4)How many emergency room visits have you had? I was born with a sorta birth defect where my kidneys and bladder weren't hooked together properly, so my bladder could enver completely empty. I was in and out of the emergency room for urinary tract/bladder infections a lot as a kid.(none of which i remember)
1.) 1st grade: The babysitter's dog was chewing on my doll and i grabbed it back and the dog bit me right below my eye. stitches.
2.) another time i was playing suicide in my mom's high helled boots and i fell on a rock and had to get stitches in my hand.
3.) I slammed my finger in the backdoor to my house right before my sophomore homecoming dance. a friend of the family was an x-ray tech and took a look at it to make sure it wasn't broke.
4.) I went to the ER for mono. (i was hallucinating at the time btw)
5.) I made one of those lil microwaveable chef boyardee thingies in a high powered microwave and burnt my hand during junior year of college. It was in the middle of a wicked bad snowstorm and the roads weren't plowed. A friend drove me.
5)Did you ever have to stay overnight at a hospital?

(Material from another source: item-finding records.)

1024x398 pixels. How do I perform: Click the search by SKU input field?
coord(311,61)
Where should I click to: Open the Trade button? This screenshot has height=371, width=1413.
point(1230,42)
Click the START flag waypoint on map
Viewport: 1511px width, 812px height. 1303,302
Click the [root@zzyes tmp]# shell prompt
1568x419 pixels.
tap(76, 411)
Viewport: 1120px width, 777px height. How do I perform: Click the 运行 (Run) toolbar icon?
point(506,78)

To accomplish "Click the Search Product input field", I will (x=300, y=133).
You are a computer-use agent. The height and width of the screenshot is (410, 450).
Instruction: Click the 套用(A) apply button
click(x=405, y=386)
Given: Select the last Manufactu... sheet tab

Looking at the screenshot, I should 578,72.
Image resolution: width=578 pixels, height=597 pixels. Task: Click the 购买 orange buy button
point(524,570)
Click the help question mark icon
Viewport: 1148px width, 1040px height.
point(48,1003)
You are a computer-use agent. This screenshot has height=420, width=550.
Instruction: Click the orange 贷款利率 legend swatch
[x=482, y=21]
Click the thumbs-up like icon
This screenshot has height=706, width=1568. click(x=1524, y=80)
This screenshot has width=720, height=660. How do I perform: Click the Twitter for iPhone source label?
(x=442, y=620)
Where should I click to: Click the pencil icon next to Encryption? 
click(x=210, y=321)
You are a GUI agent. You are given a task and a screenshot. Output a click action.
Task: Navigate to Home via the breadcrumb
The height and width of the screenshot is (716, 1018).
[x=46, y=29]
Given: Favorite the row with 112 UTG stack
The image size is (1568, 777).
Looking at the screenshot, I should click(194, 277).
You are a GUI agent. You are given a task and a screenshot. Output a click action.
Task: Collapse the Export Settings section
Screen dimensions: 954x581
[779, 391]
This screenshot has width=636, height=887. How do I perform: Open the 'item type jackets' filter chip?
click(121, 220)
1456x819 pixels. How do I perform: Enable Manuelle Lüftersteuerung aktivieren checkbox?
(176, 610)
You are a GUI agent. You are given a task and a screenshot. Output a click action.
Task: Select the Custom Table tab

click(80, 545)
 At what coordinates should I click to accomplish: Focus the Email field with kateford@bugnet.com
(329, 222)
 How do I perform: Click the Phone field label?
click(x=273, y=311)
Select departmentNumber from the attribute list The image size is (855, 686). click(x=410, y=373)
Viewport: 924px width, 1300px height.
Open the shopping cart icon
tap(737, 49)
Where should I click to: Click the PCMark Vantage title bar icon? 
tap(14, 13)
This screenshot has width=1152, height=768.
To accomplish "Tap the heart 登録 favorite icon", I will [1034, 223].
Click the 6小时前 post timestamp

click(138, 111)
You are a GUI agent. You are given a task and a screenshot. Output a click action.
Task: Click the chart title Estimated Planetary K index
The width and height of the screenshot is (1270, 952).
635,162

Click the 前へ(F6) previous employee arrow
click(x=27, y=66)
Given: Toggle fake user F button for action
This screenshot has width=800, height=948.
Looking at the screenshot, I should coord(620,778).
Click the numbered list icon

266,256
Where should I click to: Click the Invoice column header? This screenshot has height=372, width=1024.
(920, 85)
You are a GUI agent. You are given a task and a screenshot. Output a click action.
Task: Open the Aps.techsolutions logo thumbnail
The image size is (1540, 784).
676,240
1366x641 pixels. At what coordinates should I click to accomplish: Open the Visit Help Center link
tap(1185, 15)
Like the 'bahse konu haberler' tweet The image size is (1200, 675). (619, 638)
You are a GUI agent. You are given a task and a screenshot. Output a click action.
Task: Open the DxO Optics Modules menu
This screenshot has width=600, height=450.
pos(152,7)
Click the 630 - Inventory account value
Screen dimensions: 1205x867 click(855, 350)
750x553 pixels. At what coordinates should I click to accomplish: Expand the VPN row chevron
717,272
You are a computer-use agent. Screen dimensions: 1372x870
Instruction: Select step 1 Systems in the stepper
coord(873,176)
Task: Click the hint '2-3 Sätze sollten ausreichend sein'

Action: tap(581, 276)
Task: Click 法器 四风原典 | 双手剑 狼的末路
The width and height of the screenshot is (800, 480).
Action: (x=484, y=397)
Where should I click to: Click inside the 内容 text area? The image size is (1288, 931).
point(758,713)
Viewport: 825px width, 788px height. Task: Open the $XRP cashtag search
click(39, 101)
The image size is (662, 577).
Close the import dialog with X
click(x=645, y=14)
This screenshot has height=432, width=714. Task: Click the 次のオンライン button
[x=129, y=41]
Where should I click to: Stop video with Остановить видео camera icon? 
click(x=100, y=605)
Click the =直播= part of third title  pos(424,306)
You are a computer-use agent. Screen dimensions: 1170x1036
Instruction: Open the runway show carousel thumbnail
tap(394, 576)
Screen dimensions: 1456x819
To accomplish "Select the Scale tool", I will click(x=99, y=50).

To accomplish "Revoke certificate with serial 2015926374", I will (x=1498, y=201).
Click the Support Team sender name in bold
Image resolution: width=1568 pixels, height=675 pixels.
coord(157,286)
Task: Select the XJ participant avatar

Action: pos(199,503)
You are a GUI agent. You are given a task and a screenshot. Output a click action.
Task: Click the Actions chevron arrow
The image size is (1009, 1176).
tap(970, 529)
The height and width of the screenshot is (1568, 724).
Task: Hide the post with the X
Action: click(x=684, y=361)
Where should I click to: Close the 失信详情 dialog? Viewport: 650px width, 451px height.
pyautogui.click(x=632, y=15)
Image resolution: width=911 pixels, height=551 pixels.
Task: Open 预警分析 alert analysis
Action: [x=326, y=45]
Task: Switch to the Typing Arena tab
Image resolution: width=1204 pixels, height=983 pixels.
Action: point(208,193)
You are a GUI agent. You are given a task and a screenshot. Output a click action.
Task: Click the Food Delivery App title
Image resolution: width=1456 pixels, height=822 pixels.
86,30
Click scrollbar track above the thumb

Just when I was younger and had my kidney/bladder surgery.
6)What was the saddest event/situation that you had to miss out on because you were sick?
Well my parents didn't want me to go, but I went anyways to see phish right when I found out I had mono.
Other than that just a few weeks before I found out I had mono, I was really sick and was behidn in my coursework so I stayed home from going to family Thanksgiving so that I could get my work done. I luckilly got all of it done in between IRC chats and long naps.
7)How old where you when you got chicken pox? I was in kindergarten.
8)What is your most embarrassing vomit story? Well, I've never been a puker unless it was from drinking... But last January I had food poisoning and I woke up in the night and just kept puking straight for like an hour. A friend had stayed the night and felt bad. I thought I had puked for maybe a few minutes but It was for a long time. Then all I wanted to do was moan and groan from all the cramps and everything afterwards.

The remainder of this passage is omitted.